─── Material for the task
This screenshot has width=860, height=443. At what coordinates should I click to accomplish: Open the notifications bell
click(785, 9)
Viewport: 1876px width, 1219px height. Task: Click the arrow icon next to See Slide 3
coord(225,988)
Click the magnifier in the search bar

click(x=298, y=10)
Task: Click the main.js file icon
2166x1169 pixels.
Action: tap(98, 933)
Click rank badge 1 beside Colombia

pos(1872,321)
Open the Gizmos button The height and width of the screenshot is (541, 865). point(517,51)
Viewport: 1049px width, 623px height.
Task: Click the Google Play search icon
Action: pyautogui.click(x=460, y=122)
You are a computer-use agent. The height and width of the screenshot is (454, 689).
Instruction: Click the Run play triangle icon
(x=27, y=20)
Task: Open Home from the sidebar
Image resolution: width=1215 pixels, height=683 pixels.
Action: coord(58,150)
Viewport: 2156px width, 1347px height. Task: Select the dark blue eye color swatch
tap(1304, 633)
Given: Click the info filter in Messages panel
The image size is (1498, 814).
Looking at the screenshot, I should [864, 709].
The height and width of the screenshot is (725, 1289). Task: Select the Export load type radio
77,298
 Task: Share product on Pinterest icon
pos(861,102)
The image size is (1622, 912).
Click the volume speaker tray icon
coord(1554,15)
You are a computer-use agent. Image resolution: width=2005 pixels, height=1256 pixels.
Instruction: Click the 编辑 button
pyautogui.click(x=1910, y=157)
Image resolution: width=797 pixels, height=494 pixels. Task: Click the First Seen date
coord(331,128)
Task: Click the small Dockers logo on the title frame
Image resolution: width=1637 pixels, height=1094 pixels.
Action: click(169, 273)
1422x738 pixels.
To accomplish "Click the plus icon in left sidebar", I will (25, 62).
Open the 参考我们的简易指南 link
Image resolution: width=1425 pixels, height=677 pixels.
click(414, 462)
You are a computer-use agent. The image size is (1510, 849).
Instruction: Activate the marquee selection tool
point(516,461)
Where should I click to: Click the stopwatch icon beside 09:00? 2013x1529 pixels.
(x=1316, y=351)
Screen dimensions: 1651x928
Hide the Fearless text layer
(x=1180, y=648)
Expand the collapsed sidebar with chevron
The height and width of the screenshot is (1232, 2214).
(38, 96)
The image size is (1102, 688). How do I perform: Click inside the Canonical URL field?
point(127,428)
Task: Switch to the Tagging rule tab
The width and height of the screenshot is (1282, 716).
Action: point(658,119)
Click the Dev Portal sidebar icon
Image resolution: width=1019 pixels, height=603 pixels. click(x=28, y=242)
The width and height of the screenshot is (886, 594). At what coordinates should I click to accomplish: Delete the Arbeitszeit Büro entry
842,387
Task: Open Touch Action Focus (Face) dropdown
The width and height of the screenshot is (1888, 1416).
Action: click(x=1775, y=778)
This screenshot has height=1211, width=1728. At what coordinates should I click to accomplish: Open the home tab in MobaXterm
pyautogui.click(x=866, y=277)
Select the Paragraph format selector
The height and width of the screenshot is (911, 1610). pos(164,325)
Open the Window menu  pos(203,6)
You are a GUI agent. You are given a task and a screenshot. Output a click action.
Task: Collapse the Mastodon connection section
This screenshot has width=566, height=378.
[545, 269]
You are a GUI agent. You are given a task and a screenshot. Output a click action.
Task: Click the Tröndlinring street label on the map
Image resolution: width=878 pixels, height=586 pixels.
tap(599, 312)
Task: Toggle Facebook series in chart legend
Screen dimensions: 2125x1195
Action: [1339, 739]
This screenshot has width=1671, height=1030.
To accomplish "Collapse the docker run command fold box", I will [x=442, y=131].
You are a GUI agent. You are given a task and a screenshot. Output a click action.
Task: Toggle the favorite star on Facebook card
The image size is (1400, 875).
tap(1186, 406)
──────
**Exercise goal:** Above are the records; copy every line in them that holds the word "computer".

**Reply:**
You are a computer-use agent. The height and width of the screenshot is (454, 689).
You are a computer-use agent. Image resolution: width=2005 pixels, height=1256 pixels.
You are a computer-use agent. The image size is (1510, 849).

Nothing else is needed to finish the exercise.